Monday, 8 January 2018: 3:15 PM
Room 17B (ACC) (Austin, Texas)
Arastoo Pour Biazar, Univ. of Alabama in Huntsville, Huntsville, AL; and A. T. White, R. T. McNider, B. Dornblaser, P. Cheng, and Y. Wu

Regulatory emission reduction decisions that impact public health are based on numerical model simulations. Thus, it is critical that these models accurately represent the physical and chemical atmosphere. A major source of error in the air quality modeling systems is inaccurate representation of cloud fields. Clouds have a significant role in air quality simulations as they modulate biogenic hydrocarbon emissions, photolysis rates, impact boundary-layer development, lead to deep vertical mixing of pollutants and precursors, and induce aqueous phase chemistry.
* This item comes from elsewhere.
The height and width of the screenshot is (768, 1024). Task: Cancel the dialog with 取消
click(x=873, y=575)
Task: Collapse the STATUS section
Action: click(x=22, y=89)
Thus, poor representation of clouds impacts the photochemical model's ability in properly simulating the air quality.

In the current study, we quantify the impact of improved model cloud fields on air quality simulations. Simulated cloud fields are improved by assimilating Geostationary Operational Environmental Satellite (GOES) derived cloud fields within Weather Research and Forecasting (WRF) model. The technique dynamically supports cloud formation/dissipation within WRF by using the observations to identify model cloud errors, estimate a target vertical velocity and moisture, and adjust the flow field accordingly. WRF simulations using this technique were performed over the period of August-September 2013 (NASA’s Discover-AQ field campaign). The cloud assimilation on the average improved model cloud simulation by 15%. The cloud correction not only improved the spatial and temporal distribution of clouds, it also improved boundary layer temperature, humidity, and wind speed. These improvements in meteorological fields directly impacted the air quality simulations and altered trace gas concentrations. For air quality simulations, WRF/SMOKE/CMAQ modeling system was used. Due to the radiative impact of cloud correction, isoprene and monoterpene emissions over the southeastern U.S. were reduced by 10-20%. This reduction in volatile organic compounds (VOC) concentrations along with reduced photolysis rates, improved ozone predictions in many places over continental United States. Due to large cloud errors over east/southeastern U.S., ozone predictions in this region were significantly improved. Preliminary results from this study will be presented.